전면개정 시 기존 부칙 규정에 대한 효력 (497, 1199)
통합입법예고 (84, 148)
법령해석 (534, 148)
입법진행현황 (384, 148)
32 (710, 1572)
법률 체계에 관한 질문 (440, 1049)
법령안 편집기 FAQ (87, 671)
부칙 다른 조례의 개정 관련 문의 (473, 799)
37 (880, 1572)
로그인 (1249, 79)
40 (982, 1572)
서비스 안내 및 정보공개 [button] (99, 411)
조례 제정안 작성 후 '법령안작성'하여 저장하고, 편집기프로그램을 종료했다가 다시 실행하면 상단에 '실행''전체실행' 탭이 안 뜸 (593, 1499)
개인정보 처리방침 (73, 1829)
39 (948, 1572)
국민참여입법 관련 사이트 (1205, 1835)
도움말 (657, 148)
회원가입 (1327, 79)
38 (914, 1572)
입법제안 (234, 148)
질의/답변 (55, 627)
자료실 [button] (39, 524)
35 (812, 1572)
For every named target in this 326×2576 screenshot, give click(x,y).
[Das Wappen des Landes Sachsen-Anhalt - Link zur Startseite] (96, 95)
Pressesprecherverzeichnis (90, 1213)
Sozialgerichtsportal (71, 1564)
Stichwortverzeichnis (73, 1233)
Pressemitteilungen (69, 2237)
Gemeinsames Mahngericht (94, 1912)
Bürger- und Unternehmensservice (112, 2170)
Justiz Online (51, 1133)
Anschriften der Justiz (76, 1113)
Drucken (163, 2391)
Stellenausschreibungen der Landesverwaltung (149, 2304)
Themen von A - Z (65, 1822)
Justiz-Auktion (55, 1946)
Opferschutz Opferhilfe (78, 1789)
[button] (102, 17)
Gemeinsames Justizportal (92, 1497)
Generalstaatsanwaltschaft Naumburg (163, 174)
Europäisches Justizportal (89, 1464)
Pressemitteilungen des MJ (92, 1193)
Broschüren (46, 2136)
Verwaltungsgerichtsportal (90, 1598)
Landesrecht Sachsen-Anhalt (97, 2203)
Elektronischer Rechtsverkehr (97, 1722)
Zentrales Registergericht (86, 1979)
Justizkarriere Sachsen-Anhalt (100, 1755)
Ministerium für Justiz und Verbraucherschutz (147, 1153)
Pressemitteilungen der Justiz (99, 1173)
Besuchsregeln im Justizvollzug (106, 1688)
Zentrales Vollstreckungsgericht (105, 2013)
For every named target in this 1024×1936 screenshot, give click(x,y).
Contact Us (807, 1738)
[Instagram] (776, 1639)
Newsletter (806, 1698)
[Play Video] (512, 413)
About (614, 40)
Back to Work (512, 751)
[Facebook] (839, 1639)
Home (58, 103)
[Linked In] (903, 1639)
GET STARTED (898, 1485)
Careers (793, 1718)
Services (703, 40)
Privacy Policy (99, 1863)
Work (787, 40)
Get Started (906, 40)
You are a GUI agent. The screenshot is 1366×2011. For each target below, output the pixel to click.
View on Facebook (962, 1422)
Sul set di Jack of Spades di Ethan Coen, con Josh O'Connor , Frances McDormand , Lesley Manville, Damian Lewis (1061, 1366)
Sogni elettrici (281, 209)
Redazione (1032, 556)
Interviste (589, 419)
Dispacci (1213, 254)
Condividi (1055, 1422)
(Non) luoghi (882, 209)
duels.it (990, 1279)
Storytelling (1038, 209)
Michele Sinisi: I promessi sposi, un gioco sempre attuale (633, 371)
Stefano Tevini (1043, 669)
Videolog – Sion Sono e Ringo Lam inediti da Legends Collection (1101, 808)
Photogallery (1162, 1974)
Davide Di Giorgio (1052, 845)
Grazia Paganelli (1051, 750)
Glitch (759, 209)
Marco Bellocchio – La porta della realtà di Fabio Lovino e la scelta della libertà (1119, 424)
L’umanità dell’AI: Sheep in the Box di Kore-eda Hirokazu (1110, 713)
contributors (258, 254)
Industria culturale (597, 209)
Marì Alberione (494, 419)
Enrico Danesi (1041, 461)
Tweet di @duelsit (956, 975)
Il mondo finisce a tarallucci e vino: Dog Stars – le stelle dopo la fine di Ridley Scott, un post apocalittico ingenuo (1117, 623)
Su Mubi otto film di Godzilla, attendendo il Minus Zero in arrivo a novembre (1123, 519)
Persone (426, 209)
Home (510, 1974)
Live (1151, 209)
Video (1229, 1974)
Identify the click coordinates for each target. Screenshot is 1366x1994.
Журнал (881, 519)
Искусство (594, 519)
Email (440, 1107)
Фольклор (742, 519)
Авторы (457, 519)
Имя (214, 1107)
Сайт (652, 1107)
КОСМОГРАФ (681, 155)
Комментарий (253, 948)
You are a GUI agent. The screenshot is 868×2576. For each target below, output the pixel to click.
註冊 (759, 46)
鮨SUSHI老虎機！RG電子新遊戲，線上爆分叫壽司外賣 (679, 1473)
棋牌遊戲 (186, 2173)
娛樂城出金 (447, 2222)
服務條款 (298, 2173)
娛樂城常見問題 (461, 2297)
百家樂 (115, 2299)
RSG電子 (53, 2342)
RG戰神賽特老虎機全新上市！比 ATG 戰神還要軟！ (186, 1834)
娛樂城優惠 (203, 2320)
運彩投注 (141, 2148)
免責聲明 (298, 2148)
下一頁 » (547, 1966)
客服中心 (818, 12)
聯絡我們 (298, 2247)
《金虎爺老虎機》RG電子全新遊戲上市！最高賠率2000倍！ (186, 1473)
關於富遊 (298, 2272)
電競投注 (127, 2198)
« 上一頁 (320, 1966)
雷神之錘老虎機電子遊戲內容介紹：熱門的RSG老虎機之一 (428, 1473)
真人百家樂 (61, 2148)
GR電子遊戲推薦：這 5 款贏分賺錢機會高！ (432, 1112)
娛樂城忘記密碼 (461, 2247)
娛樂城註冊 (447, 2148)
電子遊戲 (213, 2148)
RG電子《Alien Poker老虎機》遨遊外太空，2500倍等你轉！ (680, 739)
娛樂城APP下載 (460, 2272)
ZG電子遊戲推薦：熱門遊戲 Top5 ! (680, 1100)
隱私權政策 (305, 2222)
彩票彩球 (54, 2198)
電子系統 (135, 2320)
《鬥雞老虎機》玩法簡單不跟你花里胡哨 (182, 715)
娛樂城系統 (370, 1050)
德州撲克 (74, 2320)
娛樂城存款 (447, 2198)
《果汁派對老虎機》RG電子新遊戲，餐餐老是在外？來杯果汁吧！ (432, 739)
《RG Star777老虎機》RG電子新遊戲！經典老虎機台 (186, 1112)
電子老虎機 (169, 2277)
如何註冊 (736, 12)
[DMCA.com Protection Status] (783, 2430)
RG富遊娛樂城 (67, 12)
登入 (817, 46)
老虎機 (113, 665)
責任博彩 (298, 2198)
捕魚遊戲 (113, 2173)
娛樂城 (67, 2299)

++++

• _Task to complete_:
The records above should be set down again word for word.

• _Answer to the problem_:
전면개정 시 기존 부칙 규정에 대한 효력 (497, 1199)
통합입법예고 (84, 148)
법령해석 (534, 148)
입법진행현황 (384, 148)
32 (710, 1572)
법률 체계에 관한 질문 (440, 1049)
법령안 편집기 FAQ (87, 671)
부칙 다른 조례의 개정 관련 문의 (473, 799)
37 (880, 1572)
로그인 (1249, 79)
40 (982, 1572)
서비스 안내 및 정보공개 [button] (99, 411)
조례 제정안 작성 후 '법령안작성'하여 저장하고, 편집기프로그램을 종료했다가 다시 실행하면 상단에 '실행''전체실행' 탭이 안 뜸 (593, 1499)
개인정보 처리방침 (73, 1829)
39 (948, 1572)
국민참여입법 관련 사이트 (1205, 1835)
도움말 (657, 148)
회원가입 (1327, 79)
38 (914, 1572)
입법제안 (234, 148)
질의/답변 (55, 627)
자료실 [button] (39, 524)
35 (812, 1572)
For every named target in this 326×2576 screenshot, give click(x,y).
[Das Wappen des Landes Sachsen-Anhalt - Link zur Startseite] (96, 95)
Pressesprecherverzeichnis (90, 1213)
Sozialgerichtsportal (71, 1564)
Stichwortverzeichnis (73, 1233)
Pressemitteilungen (69, 2237)
Gemeinsames Mahngericht (94, 1912)
Bürger- und Unternehmensservice (112, 2170)
Justiz Online (51, 1133)
Anschriften der Justiz (76, 1113)
Drucken (163, 2391)
Stellenausschreibungen der Landesverwaltung (149, 2304)
Themen von A - Z (65, 1822)
Justiz-Auktion (55, 1946)
Opferschutz Opferhilfe (78, 1789)
[button] (102, 17)
Gemeinsames Justizportal (92, 1497)
Generalstaatsanwaltschaft Naumburg (163, 174)
Europäisches Justizportal (89, 1464)
Pressemitteilungen des MJ (92, 1193)
Broschüren (46, 2136)
Verwaltungsgerichtsportal (90, 1598)
Landesrecht Sachsen-Anhalt (97, 2203)
Elektronischer Rechtsverkehr (97, 1722)
Zentrales Registergericht (86, 1979)
Justizkarriere Sachsen-Anhalt (100, 1755)
Ministerium für Justiz und Verbraucherschutz (147, 1153)
Pressemitteilungen der Justiz (99, 1173)
Besuchsregeln im Justizvollzug (106, 1688)
Zentrales Vollstreckungsgericht (105, 2013)
For every named target in this 1024×1936 screenshot, give click(x,y).
Contact Us (807, 1738)
[Instagram] (776, 1639)
Newsletter (806, 1698)
[Play Video] (512, 413)
About (614, 40)
Back to Work (512, 751)
[Facebook] (839, 1639)
Home (58, 103)
[Linked In] (903, 1639)
GET STARTED (898, 1485)
Careers (793, 1718)
Services (703, 40)
Privacy Policy (99, 1863)
Work (787, 40)
Get Started (906, 40)
You are a GUI agent. The screenshot is 1366×2011. For each target below, output the pixel to click.
View on Facebook (962, 1422)
Sul set di Jack of Spades di Ethan Coen, con Josh O'Connor , Frances McDormand , Lesley Manville, Damian Lewis (1061, 1366)
Sogni elettrici (281, 209)
Redazione (1032, 556)
Interviste (589, 419)
Dispacci (1213, 254)
Condividi (1055, 1422)
(Non) luoghi (882, 209)
duels.it (990, 1279)
Storytelling (1038, 209)
Michele Sinisi: I promessi sposi, un gioco sempre attuale (633, 371)
Stefano Tevini (1043, 669)
Videolog – Sion Sono e Ringo Lam inediti da Legends Collection (1101, 808)
Photogallery (1162, 1974)
Davide Di Giorgio (1052, 845)
Grazia Paganelli (1051, 750)
Glitch (759, 209)
Marco Bellocchio – La porta della realtà di Fabio Lovino e la scelta della libertà (1119, 424)
L’umanità dell’AI: Sheep in the Box di Kore-eda Hirokazu (1110, 713)
contributors (258, 254)
Industria culturale (597, 209)
Marì Alberione (494, 419)
Enrico Danesi (1041, 461)
Tweet di @duelsit (956, 975)
Il mondo finisce a tarallucci e vino: Dog Stars – le stelle dopo la fine di Ridley Scott, un post apocalittico ingenuo (1117, 623)
Su Mubi otto film di Godzilla, attendendo il Minus Zero in arrivo a novembre (1123, 519)
Persone (426, 209)
Home (510, 1974)
Live (1151, 209)
Video (1229, 1974)
Identify the click coordinates for each target. Screenshot is 1366x1994.
Журнал (881, 519)
Искусство (594, 519)
Email (440, 1107)
Фольклор (742, 519)
Авторы (457, 519)
Имя (214, 1107)
Сайт (652, 1107)
КОСМОГРАФ (681, 155)
Комментарий (253, 948)
You are a GUI agent. The screenshot is 868×2576. For each target below, output the pixel to click.
註冊 (759, 46)
鮨SUSHI老虎機！RG電子新遊戲，線上爆分叫壽司外賣 (679, 1473)
棋牌遊戲 (186, 2173)
娛樂城出金 (447, 2222)
服務條款 (298, 2173)
娛樂城常見問題 (461, 2297)
百家樂 (115, 2299)
RSG電子 (53, 2342)
RG戰神賽特老虎機全新上市！比 ATG 戰神還要軟！ (186, 1834)
娛樂城優惠 (203, 2320)
運彩投注 (141, 2148)
免責聲明 (298, 2148)
下一頁 » (547, 1966)
客服中心 (818, 12)
聯絡我們 (298, 2247)
《金虎爺老虎機》RG電子全新遊戲上市！最高賠率2000倍！ (186, 1473)
關於富遊 (298, 2272)
電競投注 (127, 2198)
« 上一頁 (320, 1966)
雷神之錘老虎機電子遊戲內容介紹：熱門的RSG老虎機之一 (428, 1473)
真人百家樂 (61, 2148)
GR電子遊戲推薦：這 5 款贏分賺錢機會高！ (432, 1112)
娛樂城忘記密碼 (461, 2247)
娛樂城註冊 (447, 2148)
電子遊戲 (213, 2148)
RG電子《Alien Poker老虎機》遨遊外太空，2500倍等你轉！ (680, 739)
娛樂城APP下載 (460, 2272)
ZG電子遊戲推薦：熱門遊戲 Top5 ! (680, 1100)
隱私權政策 (305, 2222)
彩票彩球 (54, 2198)
電子系統 (135, 2320)
《鬥雞老虎機》玩法簡單不跟你花里胡哨 (182, 715)
娛樂城系統 (370, 1050)
德州撲克 (74, 2320)
娛樂城存款 (447, 2198)
《果汁派對老虎機》RG電子新遊戲，餐餐老是在外？來杯果汁吧！ (432, 739)
《RG Star777老虎機》RG電子新遊戲！經典老虎機台 (186, 1112)
電子老虎機 (169, 2277)
如何註冊 (736, 12)
[DMCA.com Protection Status] (783, 2430)
RG富遊娛樂城 (67, 12)
登入 (817, 46)
老虎機 (113, 665)
責任博彩 (298, 2198)
捕魚遊戲 (113, 2173)
娛樂城 (67, 2299)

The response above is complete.